An Intelligent Choice: Josh Holloway

As a high-tech spy in CBS’s Intelligence, Josh Holloway is relishing his new role.

Kathleen O’Steen

“It’s shocking that they chose me for this role ‘cause I barely get the internet.”

A modest Josh Holloway chuckles as he chats up his latest alter ego: a high-tech spy in CBS’s hard-charging drama, Intelligence, which premiered in January in a prime post–NCIS timeslot.

Based on the John Dixon sci-fi thriller Phoenix Island, the show centers on a roguish Delta Force operative with a computer superchip implanted in his brain. He’s America’s newest weapon, able to instantly access the global information grid.

“That comes in handy when you’re a spy,” Holloway deadpans in his soft Georgia drawl.

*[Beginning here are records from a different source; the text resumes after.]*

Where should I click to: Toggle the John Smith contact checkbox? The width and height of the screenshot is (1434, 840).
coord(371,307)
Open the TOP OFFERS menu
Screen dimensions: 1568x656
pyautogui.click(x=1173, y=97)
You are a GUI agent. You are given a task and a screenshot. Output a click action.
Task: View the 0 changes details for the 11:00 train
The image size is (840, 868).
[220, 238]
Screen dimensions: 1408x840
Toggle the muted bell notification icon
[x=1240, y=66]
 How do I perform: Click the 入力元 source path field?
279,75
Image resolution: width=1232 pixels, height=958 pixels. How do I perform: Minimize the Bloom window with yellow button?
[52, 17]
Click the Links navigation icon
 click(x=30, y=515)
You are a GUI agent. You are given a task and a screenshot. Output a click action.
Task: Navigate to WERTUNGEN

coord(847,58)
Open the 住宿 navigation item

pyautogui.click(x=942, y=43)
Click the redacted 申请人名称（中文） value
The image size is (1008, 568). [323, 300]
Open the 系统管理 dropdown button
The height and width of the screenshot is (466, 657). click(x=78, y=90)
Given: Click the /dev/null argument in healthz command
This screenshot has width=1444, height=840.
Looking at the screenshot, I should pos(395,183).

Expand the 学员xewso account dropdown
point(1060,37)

Technology aside, it was the human aspect of his character, Gabriel Vaughn, that sold Holloway on the project. “He lost his wife, whom he’s very much in love with. He’ll do anything to find her, and that’s really taboo for a spy. So, he’s tormented. I like that.”

Vaughn is reminiscent of his previous starring role, as con man Sawyer of ABC’s Lost. But a lot has changed since Holloway was cast in that long-running series. Today he’s a bankable star; back in 2004, he had all but given up on acting.

“I had reached a point where I was trying to retain my dignity,” he says. “Couldn’t take getting rejected again. So I got my real estate license, and my girlfriend — now my wife — was cool with that.”

Up to that point, he’d been a jack-of-all-trades (forest ranger, construction worker, restaurant owner, model). Four days after getting that real estate license, he was called to audition for Lost. It wasn’t an easy tryout: he had to deliver a grueling thirty-six-line monologue with a slow, dramatic build.

Damon Lindelof, the show’s co-creator and executive producer, says Holloway tested late in the casting process. “I think we had looked at every actor out there between the ages of thirty and forty. It was intense.”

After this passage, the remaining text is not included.